Need help getting started with PF

[Prevet]

I just have a desktop computer, but can't get PF to do anything other than block everything.

I tried this from the FAQ and it blocks all traffic:

http://www.openbsd.org/faq/pf/filter.html

doas pfctl -ef /etc/pf.conf.X2

Code:

    block all

    # Pass TCP traffic in to the web server running on the OpenBSD machine.
    pass in on egress proto tcp from any to egress port www

These are the original rules and they work fine when I load them:
doas pfctl -ef /etc/pf.conf

Code:

set skip on lo

block return    # block stateless traffic
pass            # establish keep-state

# By default, do not permit remote connections to X11
block return in on ! lo0 proto tcp to port 6000:6010

This is my ifconfig

Code:

lo0: flags=8049<UP,LOOPBACK,RUNNING,MULTICAST> mtu 32768
        index 3 priority 0 llprio 3
        groups: lo
        inet6 ::1 prefixlen 128
        inet6 fe80::1%lo0 prefixlen 64 scopeid 0x3
        inet 127.0.0.1 netmask 0xff000000
em0: flags=8843<UP,BROADCAST,RUNNING,SIMPLEX,MULTICAST> mtu 1500
        lladdr f0:79:59:dd:c4:a3
        index 1 priority 0 llprio 3
        groups: egress
        media: Ethernet autoselect (10baseT full-duplex,rxpause,txpause)
        status: active
        inet 192.168.11.5 netmask 0xffffff00 broadcast 192.168.11.255
enc0: flags=0<>
        index 2 priority 0 llprio 3
        groups: enc
        status: active
pflog0: flags=141<UP,RUNNING,PROMISC> mtu 33144
        index 4 priority 0 llprio 3
        groups: pflog

[jggimi]

Hello, and welcome!

Let's diagnose your problem by looking at the rule set you copied and pasted from the FAQ:

Code:

block all
pass in on egress proto tcp from any to egress port www

• The first rule blocks all traffic.
• The second rule passes traffic to a web server listening for incoming traffic on this computer.
• No other traffic is permitted to pass.

You aren't running a web server.

PF is a wonderful tool. It really is. But in order to successfully use it, you need to have an understanding of how communications over computer networks is conducted, and how the applications you want to use -- such as browsing the web -- actually communicate. If you don't have this knowledge, then PF won't be a useful too. Blindly copying and pasting, then hoping for success, will be a frustrating experience.

Peter Hansteen, the author of The Book of PF, always starts his tutorial sessions by having his audience stand and recite the following Pledge of the Network Admin.

Code:

This is my network.

It is mine
or technically my employer’s,
it is my responsibility
and I care for it with all my heart

There are many other networks a lot like mine,

 but none are just like it. 

I solemnly swear

that I will not mindlessly paste from HOWTOs.
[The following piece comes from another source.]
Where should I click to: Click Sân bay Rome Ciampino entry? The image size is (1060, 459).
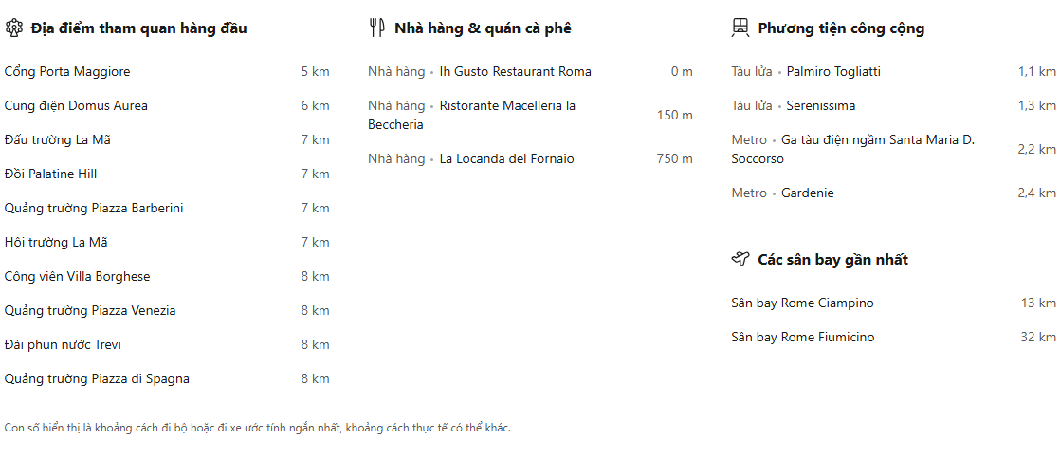(802, 303)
Along with his terrific book -- and his tutorial sessions he offers at BSD user group meetings -- Peter offers a free, online tutorial located here: https://home.nuug.no/~peter/pf/

If you'd like to learn more about networking than you may know today, I recommend Networking for Systems Administrators by Michael W. Lucas.

(I own both books.)

[Prevet]

Thanks jggimi, I thought that www was passing to a web browser. I will take a look at those books.

BTW first rule I got to match something.

Quote:

block all
pass in on egress from any to egress

[jggimi]

That will only pass traffic that is inbound. It won't pass any traffic generated on your workstation.

Generally, be careful with direction (in out) and interface selection (on). They have uses, but it is easy to make mistakes. For example, you are using "on egress." The egress group is defined as the NIC/NICs currently operating a default route. Which is fine, but until that route is established, there won't be any NIC in the egress group, and the rule will never match any traffic.